KCPowercat wrote: Tue Jan 09, 2024 6:24 pm Again the actual businesses currently occupying those buildings is irrelevant. Understand that is when you get to graduate. We have to quit tearing down our past. Nobody goes to a city enthralled with their newest building outside of Vegas.

Crossroads is growing already. It doesn't need this. EV expanded our functional downtown space and makes a better overall urban space and costs us no teardowns.
No teardown and hundreds of millions needed in infrastructure costs. East Village isn't even a better option if you're trying to save on site prep.

I'm not for tearing down historic of culturally significant buildings. That's why I'm ok with anything we're talking about in East Crossroads going. This city has plenty of history and a ton of buildings that will never be touched, they don't reside in East Crossroads.

I'm not into saving structurally and historically irrelevant buildings so older residents can get a sense of nostalgia when they walk by them once a month. I'm into development and improving downtown as a whole.

Ending up with the 2nd best option and a subpar baseball experience so a handful of people can reminisce as they watch the 50th business in 10 years move into a bland building in East Crossroads would be very disappointing. I'm worried about the future, not the past.
TheBigChuckbowski
Bryant Building
Bryant Building
Posts: 3565
Joined: Mon Nov 13, 2006 1:36 pm
Location: Longfellow

Re: Downtown Baseball Stadium

Post by TheBigChuckbowski »

DColeKC wrote: Tue Jan 09, 2024 6:08 pm Fans will now be able to come into our downtown and park once. Walk or ride from hotel to food, fun, entertainment, baseball, movies, museums, retail and on and on. Talk about "urbanism" at it's finest.
Urbanism at its finest is people driving in from the suburbs and not moving their car. :roll:
Last edited by TheBigChuckbowski on Tue Jan 09, 2024 7:15 pm, edited 1 time in total.
User avatar
KCPowercat
Ambassador
Posts: 34032
Joined: Mon Oct 07, 2002 12:49 pm
Location: Quality Hill
Contact:

Re: Downtown Baseball Stadium

Post by KCPowercat »

DColeKC wrote: Tue Jan 09, 2024 6:35 pm
KCPowercat wrote: Tue Jan 09, 2024 6:24 pm Again the actual businesses currently occupying those buildings is irrelevant. Understand that is when you get to graduate. We have to quit tearing down our past. Nobody goes to a city enthralled with their newest building outside of Vegas.

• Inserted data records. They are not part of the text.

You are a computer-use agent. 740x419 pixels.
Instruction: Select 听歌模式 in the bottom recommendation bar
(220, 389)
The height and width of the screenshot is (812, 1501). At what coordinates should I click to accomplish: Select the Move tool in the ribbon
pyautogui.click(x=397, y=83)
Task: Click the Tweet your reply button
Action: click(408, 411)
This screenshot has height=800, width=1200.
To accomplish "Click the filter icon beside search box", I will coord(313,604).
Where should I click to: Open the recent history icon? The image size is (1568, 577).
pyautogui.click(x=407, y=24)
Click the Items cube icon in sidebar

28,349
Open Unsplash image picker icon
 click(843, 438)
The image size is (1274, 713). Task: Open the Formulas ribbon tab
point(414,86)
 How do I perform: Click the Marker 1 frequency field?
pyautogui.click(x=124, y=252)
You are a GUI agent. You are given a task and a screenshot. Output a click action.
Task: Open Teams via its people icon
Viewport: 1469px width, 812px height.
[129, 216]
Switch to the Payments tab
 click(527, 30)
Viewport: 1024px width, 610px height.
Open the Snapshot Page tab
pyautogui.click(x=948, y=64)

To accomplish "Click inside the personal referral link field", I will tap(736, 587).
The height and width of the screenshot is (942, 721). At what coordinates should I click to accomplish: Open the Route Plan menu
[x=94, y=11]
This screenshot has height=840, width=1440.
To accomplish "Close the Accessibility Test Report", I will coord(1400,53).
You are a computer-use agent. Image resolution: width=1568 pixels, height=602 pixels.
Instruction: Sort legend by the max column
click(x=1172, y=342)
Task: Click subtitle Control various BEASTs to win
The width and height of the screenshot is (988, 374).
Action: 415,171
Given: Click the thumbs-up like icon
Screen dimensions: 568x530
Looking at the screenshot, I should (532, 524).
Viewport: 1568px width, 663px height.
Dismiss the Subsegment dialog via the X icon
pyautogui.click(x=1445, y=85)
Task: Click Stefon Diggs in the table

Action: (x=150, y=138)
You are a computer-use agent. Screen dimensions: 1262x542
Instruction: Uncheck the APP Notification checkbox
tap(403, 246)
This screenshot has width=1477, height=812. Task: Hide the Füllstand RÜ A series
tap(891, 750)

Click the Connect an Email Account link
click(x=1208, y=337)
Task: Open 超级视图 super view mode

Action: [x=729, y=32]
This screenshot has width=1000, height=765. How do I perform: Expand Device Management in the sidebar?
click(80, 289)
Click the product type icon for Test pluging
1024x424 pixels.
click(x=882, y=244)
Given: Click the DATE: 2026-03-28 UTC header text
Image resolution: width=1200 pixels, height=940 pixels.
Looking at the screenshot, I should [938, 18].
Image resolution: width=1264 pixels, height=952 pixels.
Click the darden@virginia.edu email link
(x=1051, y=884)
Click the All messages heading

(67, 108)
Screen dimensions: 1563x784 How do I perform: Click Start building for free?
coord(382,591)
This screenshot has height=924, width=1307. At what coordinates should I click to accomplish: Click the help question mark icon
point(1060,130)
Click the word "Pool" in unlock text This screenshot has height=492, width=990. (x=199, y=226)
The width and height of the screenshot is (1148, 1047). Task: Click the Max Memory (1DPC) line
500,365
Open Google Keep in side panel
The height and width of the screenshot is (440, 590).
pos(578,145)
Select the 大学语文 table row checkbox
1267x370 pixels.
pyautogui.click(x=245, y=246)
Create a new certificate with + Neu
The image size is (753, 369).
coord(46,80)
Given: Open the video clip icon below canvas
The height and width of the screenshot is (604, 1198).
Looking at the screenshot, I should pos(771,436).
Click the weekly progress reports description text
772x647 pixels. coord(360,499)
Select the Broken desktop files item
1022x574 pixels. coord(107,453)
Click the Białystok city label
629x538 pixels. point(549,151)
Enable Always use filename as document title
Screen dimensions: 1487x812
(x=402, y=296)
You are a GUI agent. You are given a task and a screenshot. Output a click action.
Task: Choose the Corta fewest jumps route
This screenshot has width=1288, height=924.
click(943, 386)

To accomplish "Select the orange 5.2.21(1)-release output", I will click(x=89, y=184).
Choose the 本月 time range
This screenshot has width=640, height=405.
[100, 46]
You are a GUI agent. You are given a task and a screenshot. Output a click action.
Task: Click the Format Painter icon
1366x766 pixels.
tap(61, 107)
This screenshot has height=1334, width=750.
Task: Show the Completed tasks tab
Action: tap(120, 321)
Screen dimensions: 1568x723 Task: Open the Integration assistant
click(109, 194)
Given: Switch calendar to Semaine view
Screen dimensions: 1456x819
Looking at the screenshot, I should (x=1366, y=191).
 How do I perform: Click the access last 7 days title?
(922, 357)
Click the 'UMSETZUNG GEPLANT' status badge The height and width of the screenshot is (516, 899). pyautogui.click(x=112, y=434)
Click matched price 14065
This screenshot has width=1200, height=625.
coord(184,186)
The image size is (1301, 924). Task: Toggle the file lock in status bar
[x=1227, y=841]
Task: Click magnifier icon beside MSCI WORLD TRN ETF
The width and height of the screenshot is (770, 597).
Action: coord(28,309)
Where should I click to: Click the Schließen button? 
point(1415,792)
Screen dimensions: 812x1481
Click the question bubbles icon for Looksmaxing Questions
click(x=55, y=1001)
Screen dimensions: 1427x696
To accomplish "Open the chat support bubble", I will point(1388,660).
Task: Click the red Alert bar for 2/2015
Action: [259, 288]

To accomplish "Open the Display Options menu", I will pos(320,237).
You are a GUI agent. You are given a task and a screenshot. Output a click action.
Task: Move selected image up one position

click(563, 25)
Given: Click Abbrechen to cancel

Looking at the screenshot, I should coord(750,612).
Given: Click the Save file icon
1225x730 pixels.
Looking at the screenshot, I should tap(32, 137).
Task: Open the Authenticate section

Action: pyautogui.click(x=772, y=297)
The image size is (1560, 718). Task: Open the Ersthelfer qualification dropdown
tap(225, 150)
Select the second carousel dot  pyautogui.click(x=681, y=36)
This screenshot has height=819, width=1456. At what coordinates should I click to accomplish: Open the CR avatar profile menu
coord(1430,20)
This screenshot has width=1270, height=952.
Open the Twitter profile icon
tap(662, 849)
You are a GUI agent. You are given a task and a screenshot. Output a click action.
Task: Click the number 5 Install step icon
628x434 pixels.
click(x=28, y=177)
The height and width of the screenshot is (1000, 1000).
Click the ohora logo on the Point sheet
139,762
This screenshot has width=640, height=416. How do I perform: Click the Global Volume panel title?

Crossroads is growing already. It doesn't need this. EV expanded our functional downtown space and makes a better overall urban space and costs us no teardowns.
No teardown and hundreds of millions needed in infrastructure costs. East Village isn't even a better option if you're trying to save on site prep.

I'm not for tearing down historic of culturally significant buildings. That's why I'm ok with anything we're talking about in East Crossroads going. This city has plenty of history and a ton of buildings that will never be touched, they don't reside in East Crossroads.

I'm not into saving structurally and historically irrelevant buildings so older residents can get a sense of nostalgia when they walk by them once a month. I'm into development and improving downtown as a whole.

Ending up with the 2nd best option and a subpar baseball experience so a handful of people can reminisce as they watch the 50th business in 10 years move into a bland building in East Crossroads would be very disappointing. I'm worried about the future, not the past.
Trying to stereotype everybody wanting to save our past as "older residents" is just demeaning. Come on man. There is nothing more bland than new buildings built today. Plenty of examples to point to there around town.

Detail us the 100s of millions of dollars the EV site costs over the crossroads.